▸ Try it: The lines to copy run from the one containing "Task: Select the Outline tab" to the last line of the entries; output those lines exactly and only them, without pictures.

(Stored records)
##########

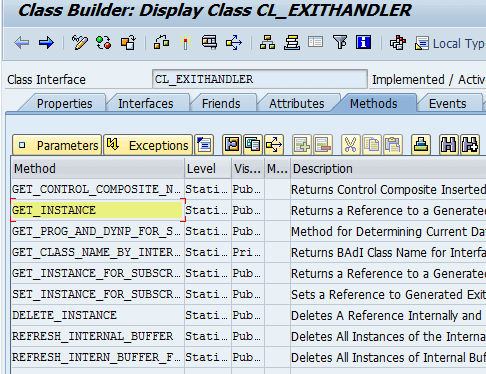Select the Events tab
Screen dimensions: 486x374
447,104
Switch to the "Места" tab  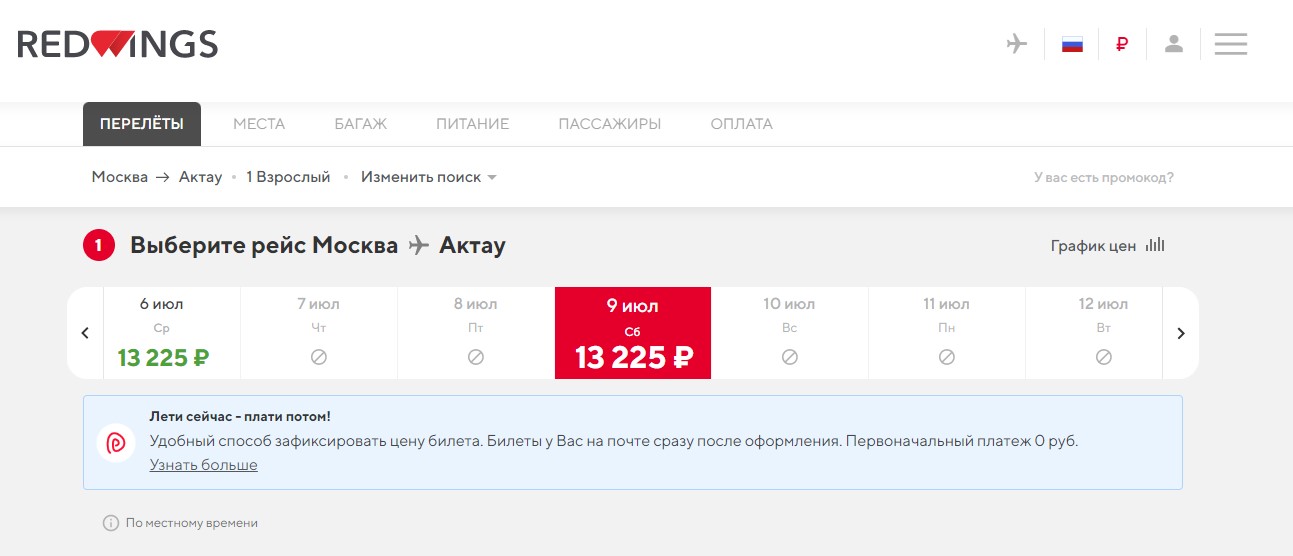coord(259,124)
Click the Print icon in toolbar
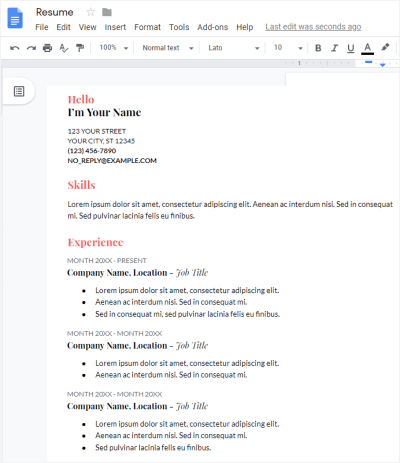 (48, 48)
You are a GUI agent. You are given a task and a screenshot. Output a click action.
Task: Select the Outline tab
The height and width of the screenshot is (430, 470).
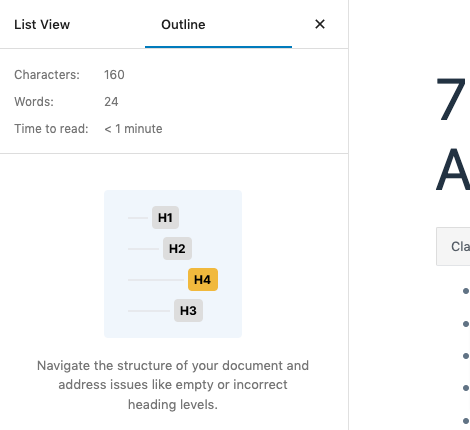pos(183,24)
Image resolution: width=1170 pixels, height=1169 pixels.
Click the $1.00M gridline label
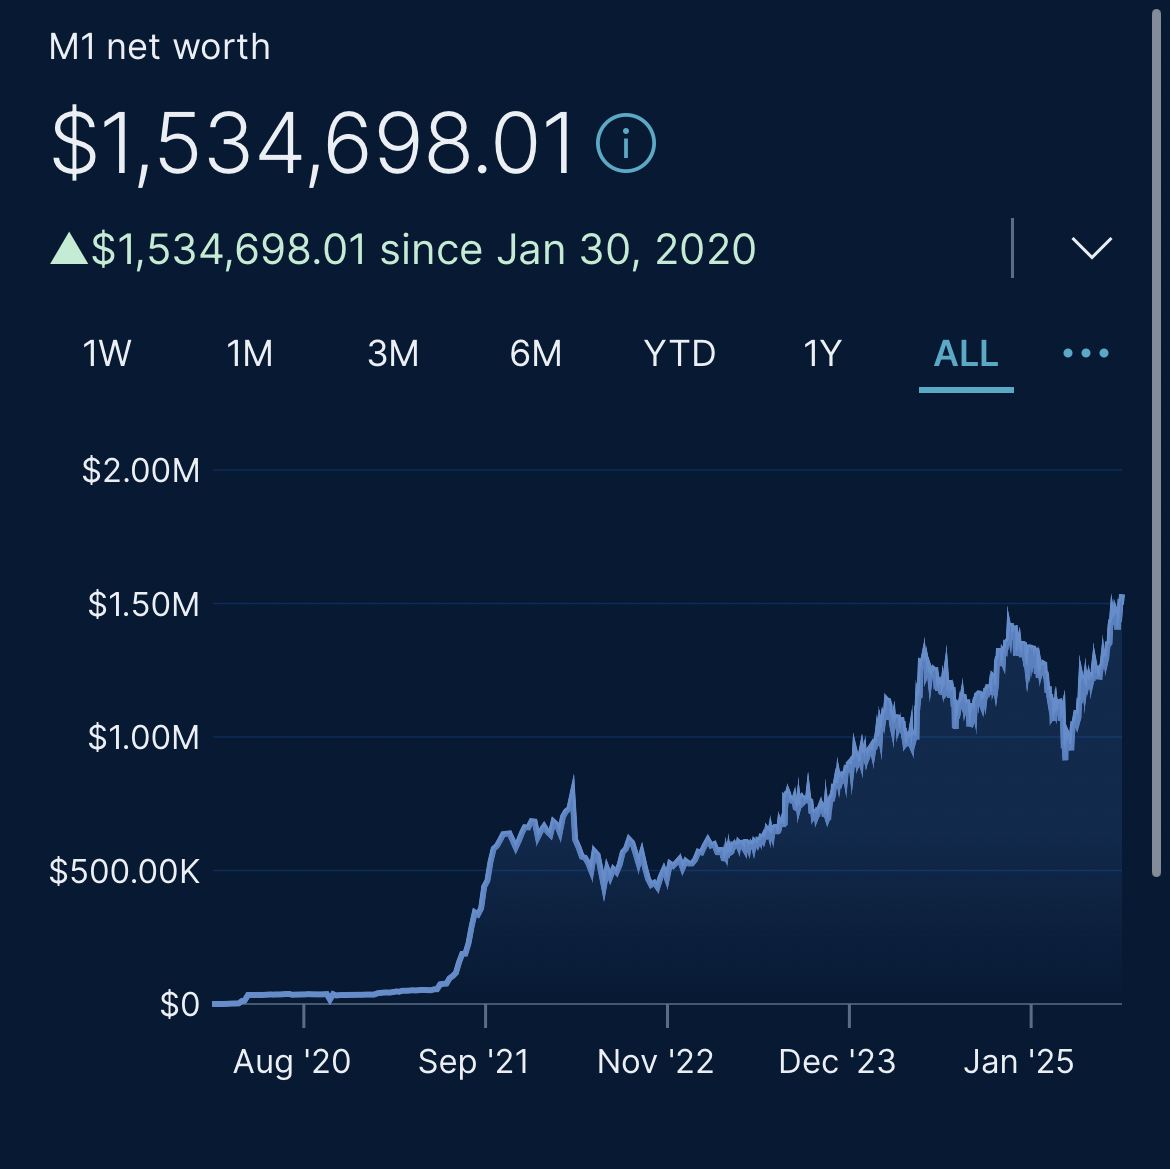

##########

▸ Exercise result:
Task: Select the Outline tab
The height and width of the screenshot is (430, 470).
pos(183,24)
Image resolution: width=1170 pixels, height=1169 pixels.
Click the $1.00M gridline label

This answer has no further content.